Students have advocated for the university to address climate change and college affordability, and like students, the university has dedicated itself to change through measures like the Go Blue Guarantee and the decision work toward carbon neutrality, Schlissel said.
“Graduates, your accomplishments to this point — as impressive as they are — pale in comparison to those that lay ahead,” Schlissel said. “It’s why we call the ceremony today commencement, not completion. It’s part of your lifelong journey, as a member of the Michigan family, to challenge the present and to enrich the future.”
Provost Martin Philbert quoted cellist Yo-Yo Ma, who once said he revisits music to play again and again because at each stage of life, one goes back and discovers new things. Philbert urged the graduates to do the same and “revisit the ideas that have captivated or challenged” them.
“As you re-examine these things over the years and decades, you will gain new insights and new understandings, both of yourself and of the world,” Philbert said. “You are ready, now, to move to new places, new jobs and new friendships. As you do so, we hope that you will take with you the commitment to learning and growing that has been part of your life here at the University of Michigan.”
Faculty Senate Chair Neil Marsh, professor of chemistry and of biological chemistry, focused on how graduates will navigate the unplanned and surprising nature of the world.

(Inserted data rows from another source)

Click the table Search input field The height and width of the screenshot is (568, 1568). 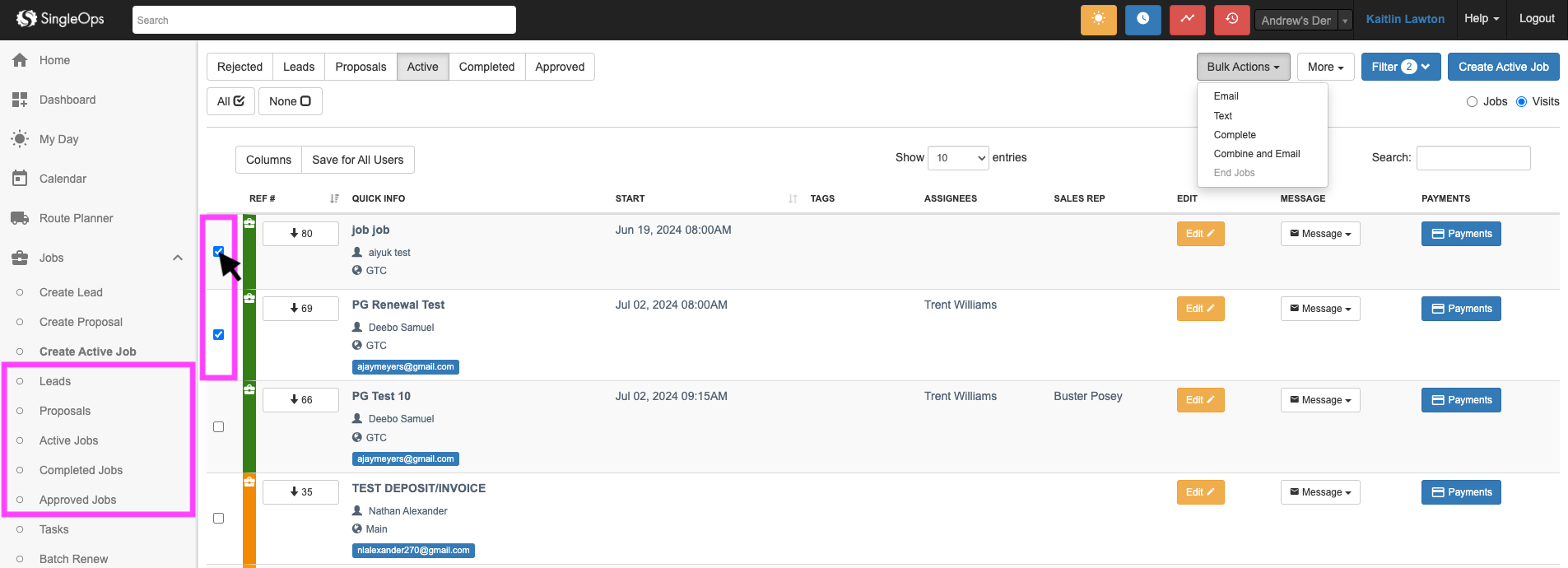click(1473, 158)
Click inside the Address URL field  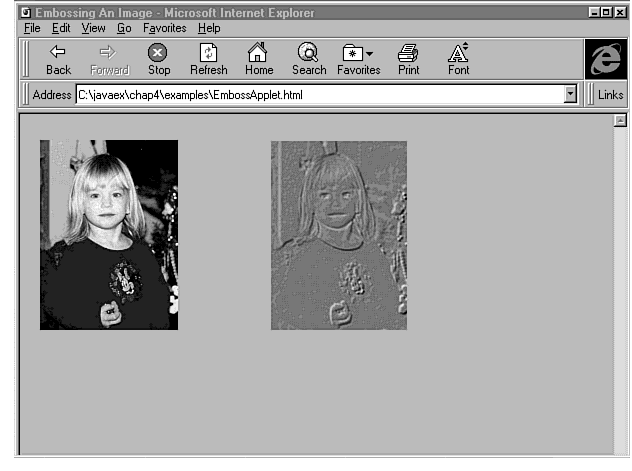(x=320, y=95)
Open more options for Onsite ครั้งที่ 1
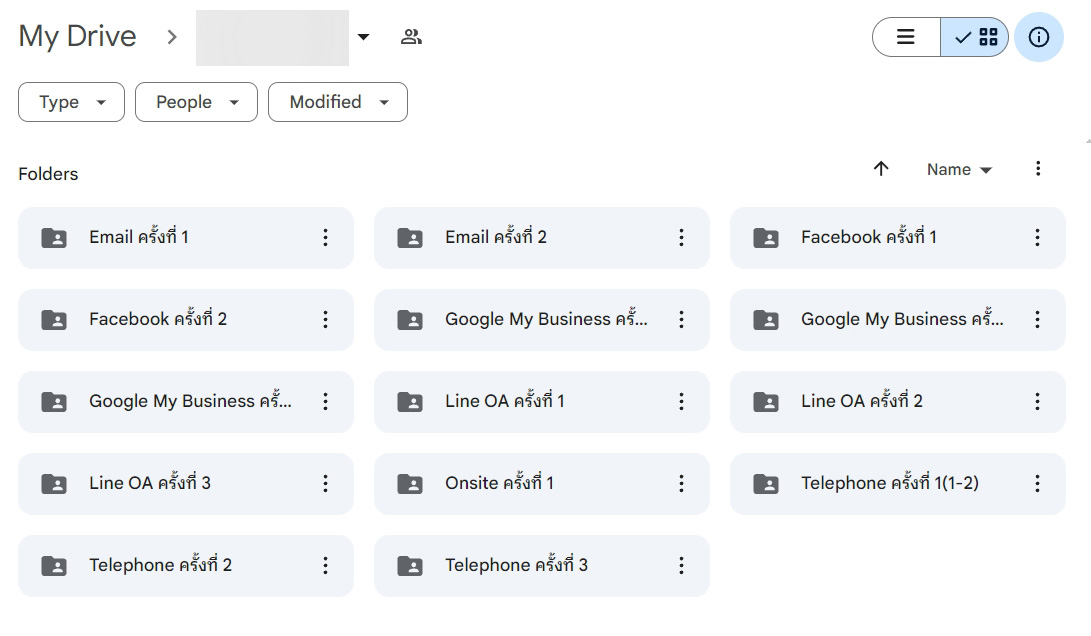 pyautogui.click(x=681, y=483)
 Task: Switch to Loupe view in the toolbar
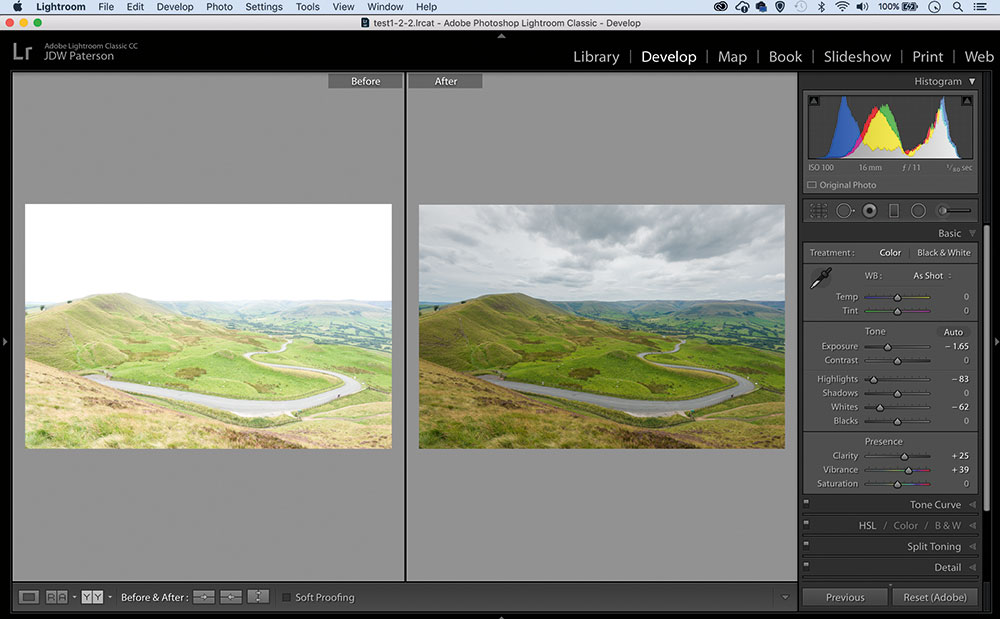coord(31,597)
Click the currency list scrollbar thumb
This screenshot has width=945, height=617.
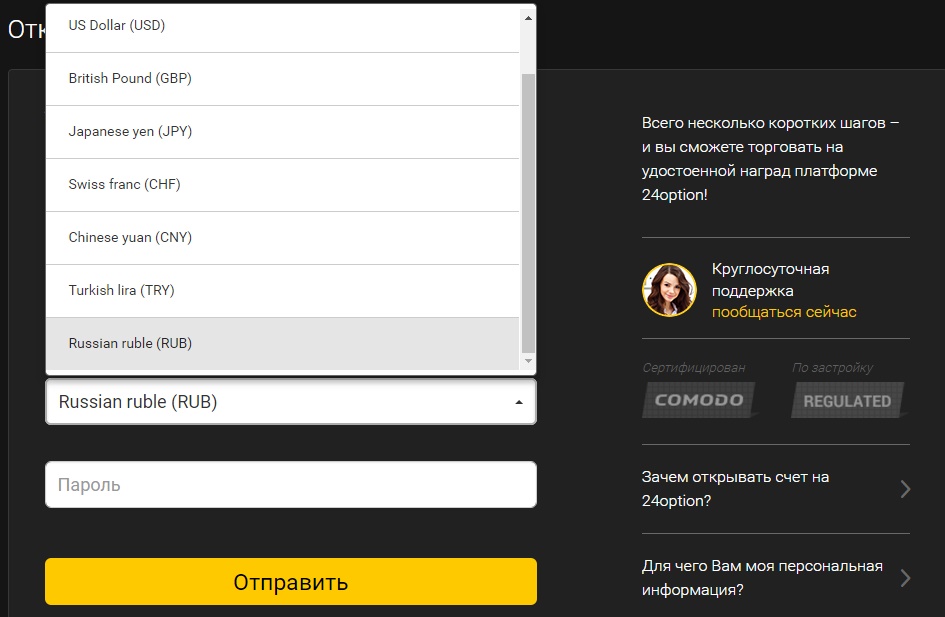point(528,213)
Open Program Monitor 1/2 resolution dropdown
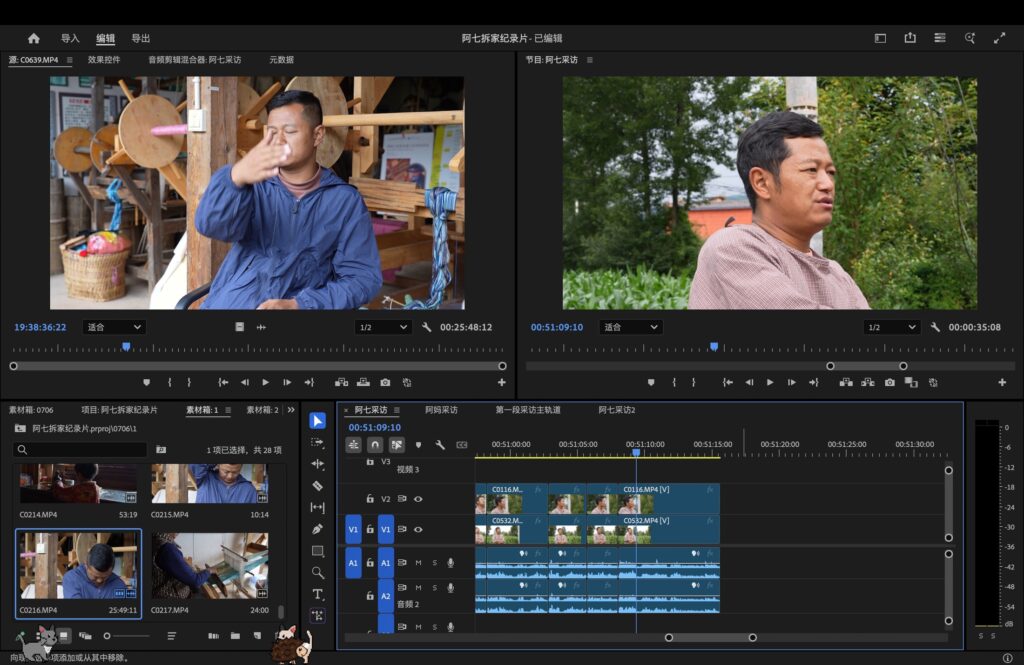The image size is (1024, 665). tap(892, 327)
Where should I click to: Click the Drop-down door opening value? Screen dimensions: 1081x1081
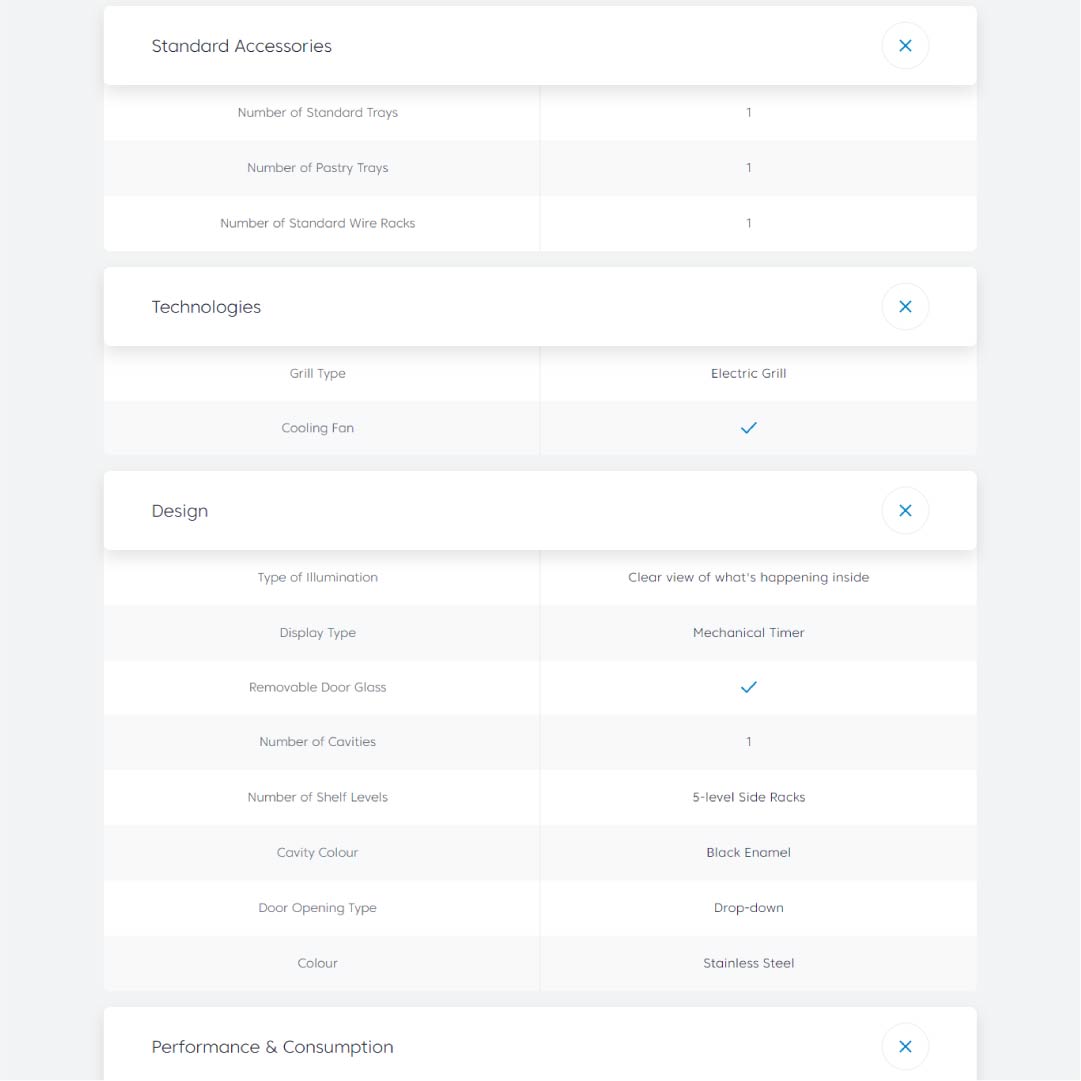click(748, 908)
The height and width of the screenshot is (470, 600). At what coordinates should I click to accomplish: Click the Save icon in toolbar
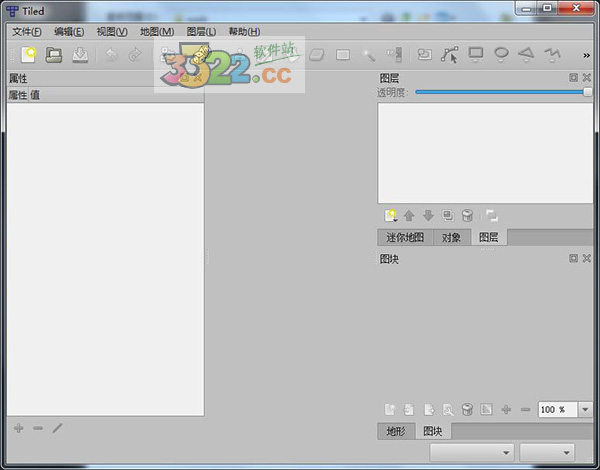tap(80, 55)
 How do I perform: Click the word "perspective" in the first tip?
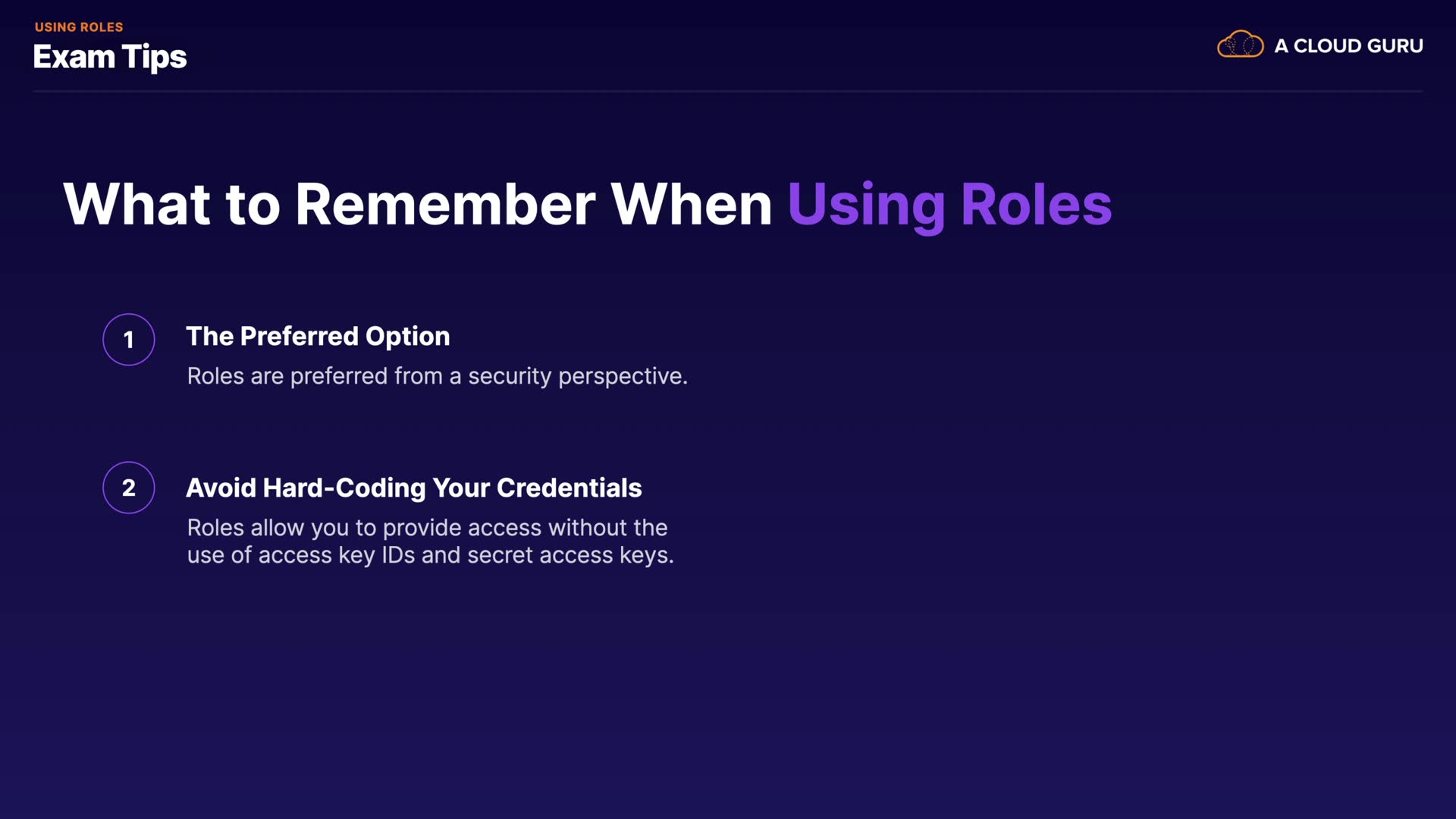click(x=622, y=377)
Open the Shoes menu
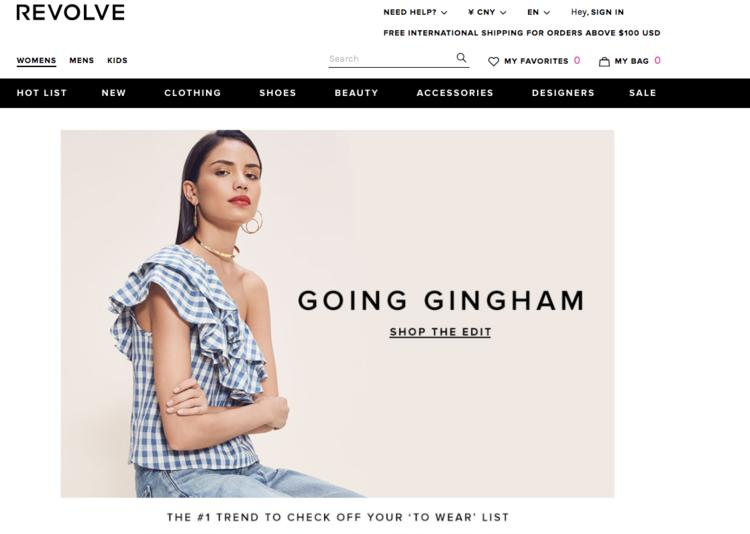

“There’s no avoiding it: The world is uncertain and chaotic,” Marsh said. “This means you will inevitably be frustrated in your progress towards your goals, but also encounter unexpected opportunities — so seize those opportunities!”
Graduates Jiten Parbhoo and Kavitha Lobo both spoke during the ceremony, advising their fellow graduates to treat every experience as a learning opportunity and that they positively impact the world by being true to themselves and their values.
“My wish for each one of you is to find your deeper self, come to like that person, and have the courage to stand up for what you truly believe in,” Parbhoo said.